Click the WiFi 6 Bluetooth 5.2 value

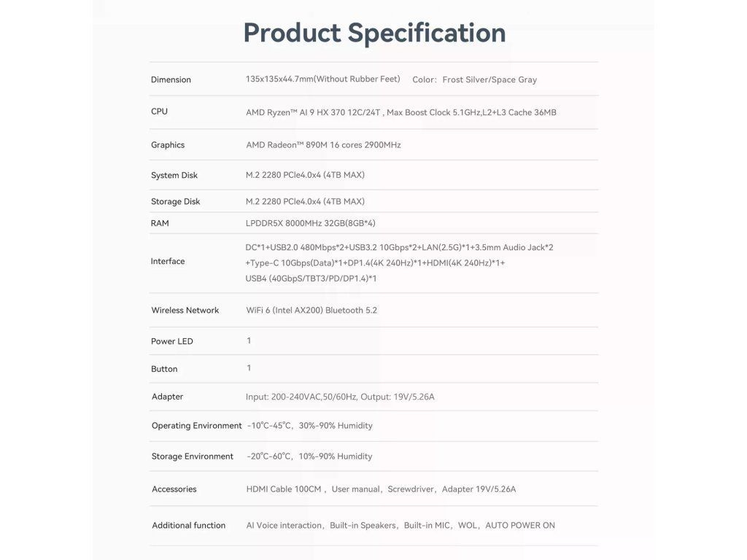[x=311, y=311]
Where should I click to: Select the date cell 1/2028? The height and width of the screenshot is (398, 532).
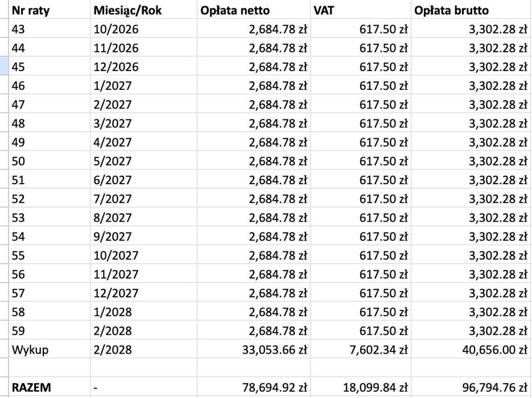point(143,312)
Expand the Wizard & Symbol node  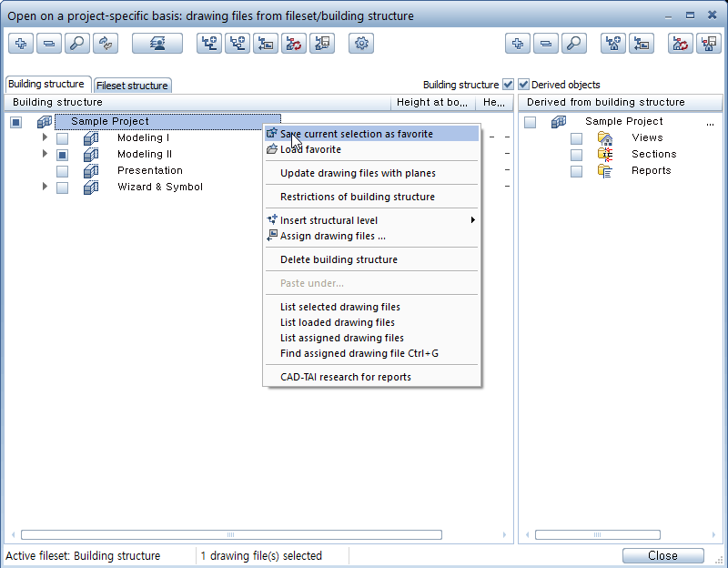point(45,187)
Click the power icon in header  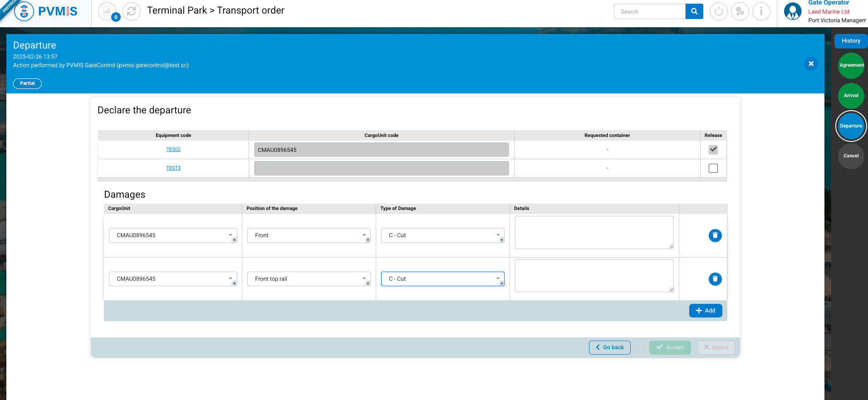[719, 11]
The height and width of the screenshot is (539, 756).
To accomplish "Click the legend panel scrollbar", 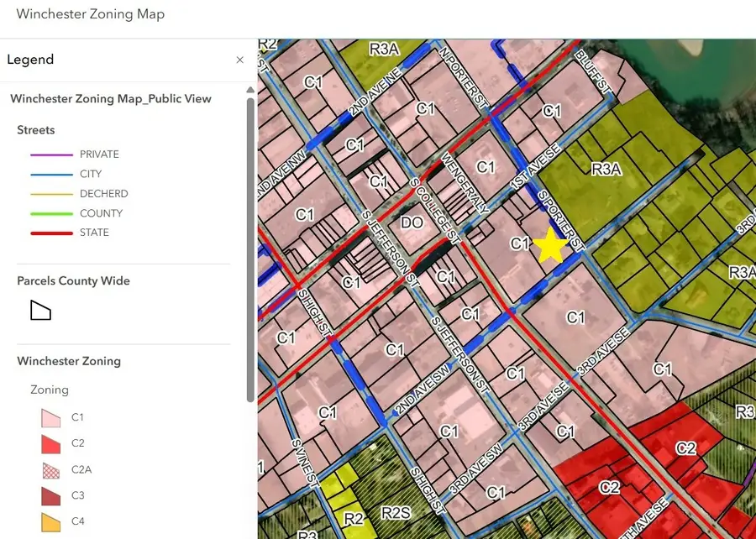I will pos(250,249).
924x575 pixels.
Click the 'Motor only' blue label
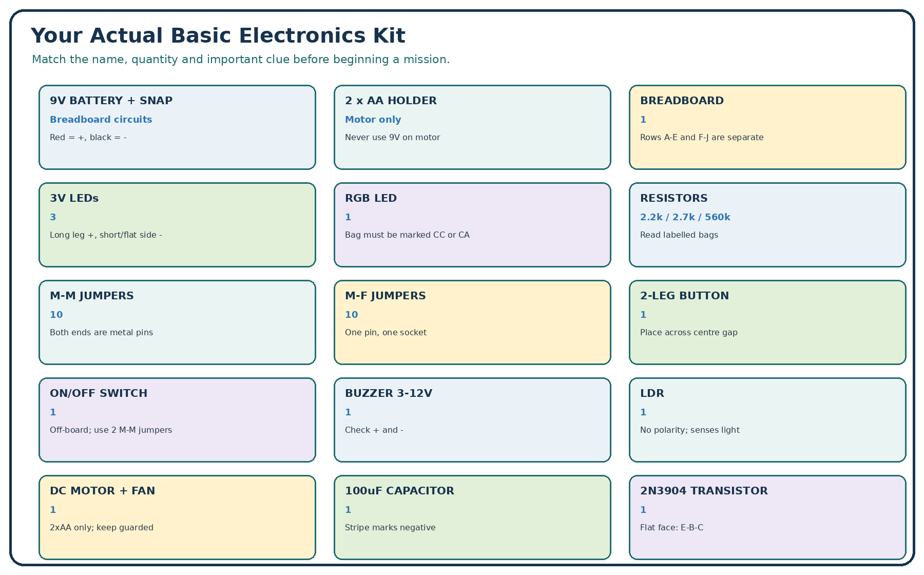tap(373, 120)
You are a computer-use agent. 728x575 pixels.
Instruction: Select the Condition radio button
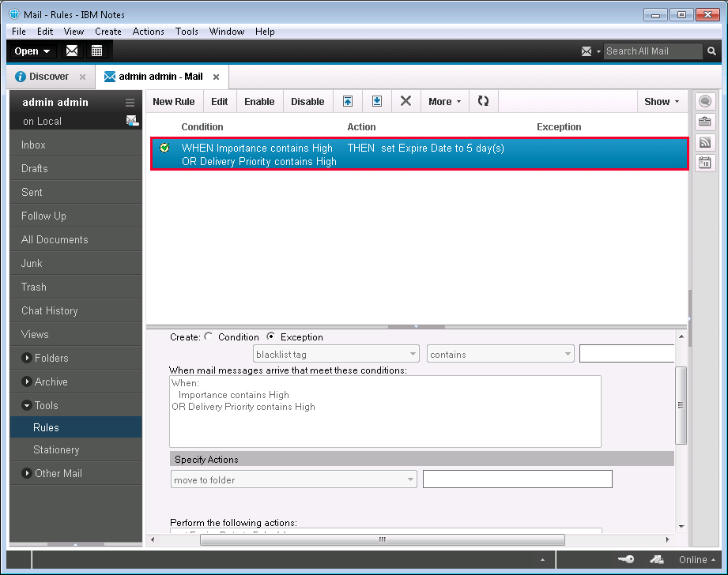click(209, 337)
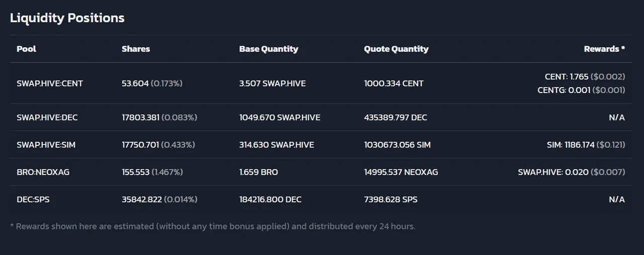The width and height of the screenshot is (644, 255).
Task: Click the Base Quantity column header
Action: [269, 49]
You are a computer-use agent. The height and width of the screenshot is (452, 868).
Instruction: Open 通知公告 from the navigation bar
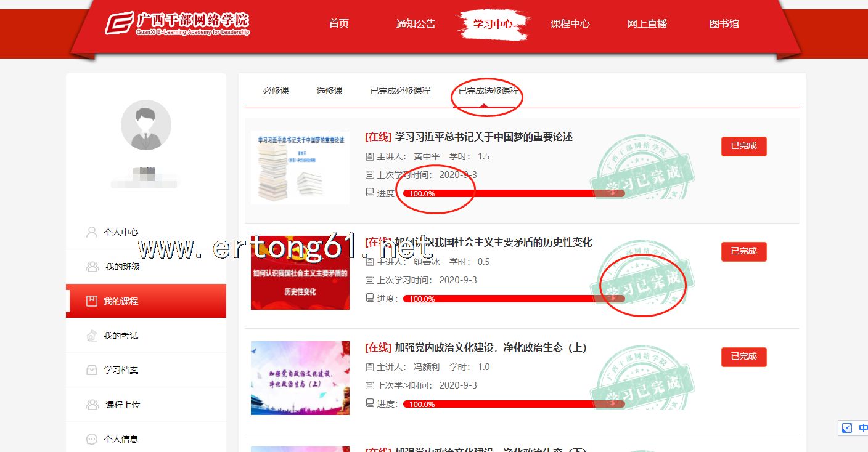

_Problem details_. Which lines of the data include the string "pixels"? Find them and copy each one.

_Task result_.
924x575 pixels.
You are a computer-use agent. 728x575 pixels.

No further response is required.